4. Als de omvormer nog steeds een storing heeft, probeer dan de beschermingswaarde van de maximale stroom te verhogen, maar de bescherming kan niet worden geannuleerd en er moet ten minste 10%-20% van de beschermingsmarge worden gereserveerd.
5. Als de omvormer nog steeds uitvalt, vervangt u de omvormer door een hoger vermogensniveau.
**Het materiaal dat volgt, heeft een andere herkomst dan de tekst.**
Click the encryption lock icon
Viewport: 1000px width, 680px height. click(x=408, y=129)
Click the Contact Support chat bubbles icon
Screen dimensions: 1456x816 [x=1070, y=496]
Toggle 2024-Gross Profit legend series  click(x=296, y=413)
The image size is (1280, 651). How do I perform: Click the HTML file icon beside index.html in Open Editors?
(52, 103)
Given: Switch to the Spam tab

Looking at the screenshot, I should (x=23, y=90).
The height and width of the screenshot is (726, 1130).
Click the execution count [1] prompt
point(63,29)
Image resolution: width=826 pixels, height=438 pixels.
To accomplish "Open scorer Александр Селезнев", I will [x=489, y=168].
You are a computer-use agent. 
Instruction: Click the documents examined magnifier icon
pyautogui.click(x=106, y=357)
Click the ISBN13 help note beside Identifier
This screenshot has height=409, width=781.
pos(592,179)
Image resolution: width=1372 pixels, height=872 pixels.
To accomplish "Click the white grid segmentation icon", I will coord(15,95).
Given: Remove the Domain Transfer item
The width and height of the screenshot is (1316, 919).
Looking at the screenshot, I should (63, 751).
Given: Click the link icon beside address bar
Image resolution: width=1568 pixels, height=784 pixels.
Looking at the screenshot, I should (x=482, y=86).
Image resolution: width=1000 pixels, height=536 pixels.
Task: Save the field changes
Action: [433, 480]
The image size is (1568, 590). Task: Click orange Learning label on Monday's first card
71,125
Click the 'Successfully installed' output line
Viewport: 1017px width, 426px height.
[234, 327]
6. Als de omvormer de motor aandrijft om het vooraf ingestelde toerental niet te bereiken tijdens het opstarten, kunnen er twee situaties zijn:
(1) Er treedt elektromechanische resonantie op in het systeem, wat kan worden beoordeeld aan het geluid van de draaiende motor. Door de frequentiesprongwaarde in te stellen, kan het resonantiepunt worden vermeden. Over het algemeen kan de omvormer het sprongpunt met drie niveaus instellen. Wanneer een V/f-gestuurde omvormer een asynchrone motor aandrijft, zullen de stroom en het toerental van de motor in bepaalde frequentiebereiken oscilleren. In ernstige gevallen kan het systeem niet werken en treedt zelfs overstroombeveiliging op tijdens het acceleratieproces, waardoor de motor niet normaal kan starten. Het is ernstiger wanneer de belasting licht is of het traagheidsmoment klein is. Gewone omvormers zijn uitgerust met een frequentiesprongfunctie, de gebruiker kan het springpunt en de springbreedte op de V/f-curve instellen volgens het frequentiepunt waarop het systeem oscilleert. Als de motor versnelt,
(2) De koppeluitgangscapaciteit van de motor is niet voldoende. Verschillende merken omvormers hebben verschillende fabrieksparameterinstellingen. Onder dezelfde omstandigheden is het laadvermogen anders en kan het laadvermogen van de motor ook verschillen vanwege de verschillende besturingsmethoden van de omvormer; of Vanwege de verschillende output-efficiëntie van het systeem, zal het laadvermogen anders zijn. In dit geval kan de waarde van de koppelverhoging worden verhoogd. Als dit niet kan worden bereikt, kan de handmatige koppelversterkingsfunctie worden gebruikt. Stel het niet te groot in, dan zal de temperatuurstijging van de motor op dit moment toenemen. Als het nog steeds niet werkt, moet een nieuwe controlemethode worden gebruikt. De Hitachi-omvormer gebruikt bijvoorbeeld de methode van constante V/f-verhouding. Wanneer de startup niet aan de vereisten voldoet, de snelheidssensorloze ruimtevectorbesturingsmethode wordt gebruikt, die een groter koppel heeft. vermogen. Voor ventilator- en pompbelastingen moet de waarde van de koppelreductiecurve worden verlaagd.
Ten vierde is de omvormer verbonden met de hostcomputer voor systeemfoutopsporing;
Nadat de handmatige basisinstelling is voltooid, als er een bovenste computer in het systeem is, sluit u de stuurleiding van de omvormer rechtstreeks aan op de bedieningsleiding van de bovenste computer en wijzigt u de bedrijfsmodus van de omvormer in terminalbesturing. Stel volgens de behoeften van het hostcomputersysteem het bereik in van 0-5V of 0-10V van de frequentiesignaalterminal die door de omvormer wordt ontvangen, en de reactiesnelheid van de omvormer op de bemonstering van het analoge frequentiesignaal. Als een andere bewakingsmeter nodig is, moet de bewakingswaarde van de analoge uitgang worden geselecteerd en moet het bereik van de uitgangsbewakingswaarde-terminal van de omvormer worden aangepast.